Reproduce the records below, swapping "selector" for "picker" and leaving everything else as it is.

> **Supplied entries**
──────────

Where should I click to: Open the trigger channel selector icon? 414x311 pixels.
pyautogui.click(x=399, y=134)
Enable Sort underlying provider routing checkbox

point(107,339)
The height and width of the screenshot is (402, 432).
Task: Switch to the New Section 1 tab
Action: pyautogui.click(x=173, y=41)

──────────

> **Exercise output**
Where should I click to: Open the trigger channel picker icon? 414x311 pixels.
pyautogui.click(x=399, y=134)
Enable Sort underlying provider routing checkbox

point(107,339)
The height and width of the screenshot is (402, 432).
Task: Switch to the New Section 1 tab
Action: pyautogui.click(x=173, y=41)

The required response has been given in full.